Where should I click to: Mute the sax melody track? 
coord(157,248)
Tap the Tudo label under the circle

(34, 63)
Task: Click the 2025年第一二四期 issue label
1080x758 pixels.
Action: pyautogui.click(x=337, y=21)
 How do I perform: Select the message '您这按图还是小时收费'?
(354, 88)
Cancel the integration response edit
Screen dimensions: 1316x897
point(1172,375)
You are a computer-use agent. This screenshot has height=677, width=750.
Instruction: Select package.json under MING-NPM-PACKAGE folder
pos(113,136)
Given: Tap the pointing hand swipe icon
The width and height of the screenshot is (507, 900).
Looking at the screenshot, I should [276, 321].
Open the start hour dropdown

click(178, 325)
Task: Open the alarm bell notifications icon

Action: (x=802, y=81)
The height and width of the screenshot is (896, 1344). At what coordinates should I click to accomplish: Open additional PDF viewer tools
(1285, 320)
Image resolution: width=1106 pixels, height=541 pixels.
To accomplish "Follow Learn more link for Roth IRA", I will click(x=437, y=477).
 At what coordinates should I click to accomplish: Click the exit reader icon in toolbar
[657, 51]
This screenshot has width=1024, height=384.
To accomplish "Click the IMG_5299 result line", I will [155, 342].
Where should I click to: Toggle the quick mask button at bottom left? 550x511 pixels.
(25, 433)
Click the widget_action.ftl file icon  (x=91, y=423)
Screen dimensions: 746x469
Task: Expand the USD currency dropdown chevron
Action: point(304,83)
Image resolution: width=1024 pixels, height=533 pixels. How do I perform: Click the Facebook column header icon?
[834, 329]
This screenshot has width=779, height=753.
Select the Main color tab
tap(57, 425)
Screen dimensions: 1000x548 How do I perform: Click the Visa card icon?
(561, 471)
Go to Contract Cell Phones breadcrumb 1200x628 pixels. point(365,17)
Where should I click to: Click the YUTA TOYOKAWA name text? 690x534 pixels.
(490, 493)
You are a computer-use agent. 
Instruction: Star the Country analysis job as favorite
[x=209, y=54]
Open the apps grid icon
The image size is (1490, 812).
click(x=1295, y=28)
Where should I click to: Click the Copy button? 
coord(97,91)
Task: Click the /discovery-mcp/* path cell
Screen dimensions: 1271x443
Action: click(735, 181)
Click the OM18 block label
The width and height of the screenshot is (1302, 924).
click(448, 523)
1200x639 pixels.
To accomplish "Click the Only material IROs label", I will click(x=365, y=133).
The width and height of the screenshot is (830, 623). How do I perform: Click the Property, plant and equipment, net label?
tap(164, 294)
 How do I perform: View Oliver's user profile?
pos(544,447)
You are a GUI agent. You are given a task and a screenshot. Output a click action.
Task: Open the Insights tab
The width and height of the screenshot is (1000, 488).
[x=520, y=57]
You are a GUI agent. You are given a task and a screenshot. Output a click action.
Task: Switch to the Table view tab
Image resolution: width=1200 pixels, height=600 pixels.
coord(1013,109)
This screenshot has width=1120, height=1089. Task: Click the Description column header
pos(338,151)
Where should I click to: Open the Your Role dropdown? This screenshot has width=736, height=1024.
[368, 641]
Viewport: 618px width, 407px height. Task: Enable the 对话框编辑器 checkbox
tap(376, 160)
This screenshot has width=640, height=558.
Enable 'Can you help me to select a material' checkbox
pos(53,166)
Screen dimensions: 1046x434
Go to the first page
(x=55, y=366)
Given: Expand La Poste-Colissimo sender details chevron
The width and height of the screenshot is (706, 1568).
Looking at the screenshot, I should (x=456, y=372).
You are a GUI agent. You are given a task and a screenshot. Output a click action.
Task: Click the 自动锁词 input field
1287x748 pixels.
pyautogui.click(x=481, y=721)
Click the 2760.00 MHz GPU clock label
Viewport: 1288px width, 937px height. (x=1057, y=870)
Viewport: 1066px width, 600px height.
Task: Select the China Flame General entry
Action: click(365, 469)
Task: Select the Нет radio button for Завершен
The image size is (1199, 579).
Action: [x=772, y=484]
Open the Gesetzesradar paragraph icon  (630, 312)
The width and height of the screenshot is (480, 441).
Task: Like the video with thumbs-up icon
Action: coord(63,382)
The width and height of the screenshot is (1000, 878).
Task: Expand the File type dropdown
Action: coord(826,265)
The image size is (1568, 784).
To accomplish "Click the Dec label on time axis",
============
WHAT YOU HAVE TO DO:
Starting at the top, retype every line of the material above exactly.

SOLUTION TO THIS PROBLEM:
Where should I click to: Mute the sax melody track? 
coord(157,248)
Tap the Tudo label under the circle

(34, 63)
Task: Click the 2025年第一二四期 issue label
1080x758 pixels.
Action: pyautogui.click(x=337, y=21)
 How do I perform: Select the message '您这按图还是小时收费'?
(354, 88)
Cancel the integration response edit
Screen dimensions: 1316x897
point(1172,375)
You are a computer-use agent. This screenshot has height=677, width=750.
Instruction: Select package.json under MING-NPM-PACKAGE folder
pos(113,136)
Given: Tap the pointing hand swipe icon
The width and height of the screenshot is (507, 900).
Looking at the screenshot, I should [276, 321].
Open the start hour dropdown

click(178, 325)
Task: Open the alarm bell notifications icon

Action: (x=802, y=81)
The height and width of the screenshot is (896, 1344). At what coordinates should I click to accomplish: Open additional PDF viewer tools
(1285, 320)
Image resolution: width=1106 pixels, height=541 pixels.
To accomplish "Follow Learn more link for Roth IRA", I will click(x=437, y=477).
 At what coordinates should I click to accomplish: Click the exit reader icon in toolbar
[657, 51]
This screenshot has width=1024, height=384.
To accomplish "Click the IMG_5299 result line", I will [155, 342].
Where should I click to: Toggle the quick mask button at bottom left? 550x511 pixels.
(25, 433)
Click the widget_action.ftl file icon  (x=91, y=423)
Screen dimensions: 746x469
Task: Expand the USD currency dropdown chevron
Action: point(304,83)
Image resolution: width=1024 pixels, height=533 pixels. How do I perform: Click the Facebook column header icon?
[834, 329]
This screenshot has width=779, height=753.
Select the Main color tab
tap(57, 425)
Screen dimensions: 1000x548 How do I perform: Click the Visa card icon?
(561, 471)
Go to Contract Cell Phones breadcrumb 1200x628 pixels. point(365,17)
Where should I click to: Click the YUTA TOYOKAWA name text? 690x534 pixels.
(490, 493)
You are a computer-use agent. 
Instruction: Star the Country analysis job as favorite
[x=209, y=54]
Open the apps grid icon
The image size is (1490, 812).
click(x=1295, y=28)
Where should I click to: Click the Copy button? 
coord(97,91)
Task: Click the /discovery-mcp/* path cell
Screen dimensions: 1271x443
Action: click(735, 181)
Click the OM18 block label
The width and height of the screenshot is (1302, 924).
click(448, 523)
1200x639 pixels.
To accomplish "Click the Only material IROs label", I will click(x=365, y=133).
The width and height of the screenshot is (830, 623). How do I perform: Click the Property, plant and equipment, net label?
tap(164, 294)
 How do I perform: View Oliver's user profile?
pos(544,447)
You are a GUI agent. You are given a task and a screenshot. Output a click action.
Task: Open the Insights tab
The width and height of the screenshot is (1000, 488).
[x=520, y=57]
You are a GUI agent. You are given a task and a screenshot. Output a click action.
Task: Switch to the Table view tab
Image resolution: width=1200 pixels, height=600 pixels.
coord(1013,109)
This screenshot has width=1120, height=1089. Task: Click the Description column header
pos(338,151)
Where should I click to: Open the Your Role dropdown? This screenshot has width=736, height=1024.
[368, 641]
Viewport: 618px width, 407px height. Task: Enable the 对话框编辑器 checkbox
tap(376, 160)
This screenshot has width=640, height=558.
Enable 'Can you help me to select a material' checkbox
pos(53,166)
Screen dimensions: 1046x434
Go to the first page
(x=55, y=366)
Given: Expand La Poste-Colissimo sender details chevron
The width and height of the screenshot is (706, 1568).
Looking at the screenshot, I should (x=456, y=372).
You are a GUI agent. You are given a task and a screenshot. Output a click action.
Task: Click the 自动锁词 input field
1287x748 pixels.
pyautogui.click(x=481, y=721)
Click the 2760.00 MHz GPU clock label
Viewport: 1288px width, 937px height. (x=1057, y=870)
Viewport: 1066px width, 600px height.
Task: Select the China Flame General entry
Action: click(365, 469)
Task: Select the Нет radio button for Завершен
The image size is (1199, 579).
Action: [x=772, y=484]
Open the Gesetzesradar paragraph icon  (630, 312)
The width and height of the screenshot is (480, 441).
Task: Like the video with thumbs-up icon
Action: coord(63,382)
The width and height of the screenshot is (1000, 878).
Task: Expand the File type dropdown
Action: coord(826,265)
The image size is (1568, 784).
To accomplish "Click the Dec label on time axis",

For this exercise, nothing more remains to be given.